=== LISTED ENTRIES ===
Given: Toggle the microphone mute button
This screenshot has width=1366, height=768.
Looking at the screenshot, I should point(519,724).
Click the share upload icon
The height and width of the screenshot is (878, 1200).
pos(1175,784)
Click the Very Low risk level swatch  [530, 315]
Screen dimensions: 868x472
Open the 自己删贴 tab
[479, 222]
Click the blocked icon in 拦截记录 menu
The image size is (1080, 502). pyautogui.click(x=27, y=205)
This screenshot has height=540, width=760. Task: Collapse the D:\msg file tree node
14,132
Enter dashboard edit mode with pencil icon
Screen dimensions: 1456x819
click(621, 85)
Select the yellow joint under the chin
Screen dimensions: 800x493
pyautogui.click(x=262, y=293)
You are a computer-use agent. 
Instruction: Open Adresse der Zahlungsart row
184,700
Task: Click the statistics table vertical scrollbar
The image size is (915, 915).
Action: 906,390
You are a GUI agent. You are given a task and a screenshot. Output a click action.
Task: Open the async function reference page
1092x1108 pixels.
===
**WORK INSTRUCTIONS:**
Repeat exactly the lines from the one containing "You are a computer-use agent." through the last line of the records above, both included, and nothing else.

**FINAL ANSWER:**
You are a computer-use agent. 
Instruction: Open Adresse der Zahlungsart row
184,700
Task: Click the statistics table vertical scrollbar
The image size is (915, 915).
Action: 906,390
You are a GUI agent. You are given a task and a screenshot. Output a click action.
Task: Open the async function reference page
1092x1108 pixels.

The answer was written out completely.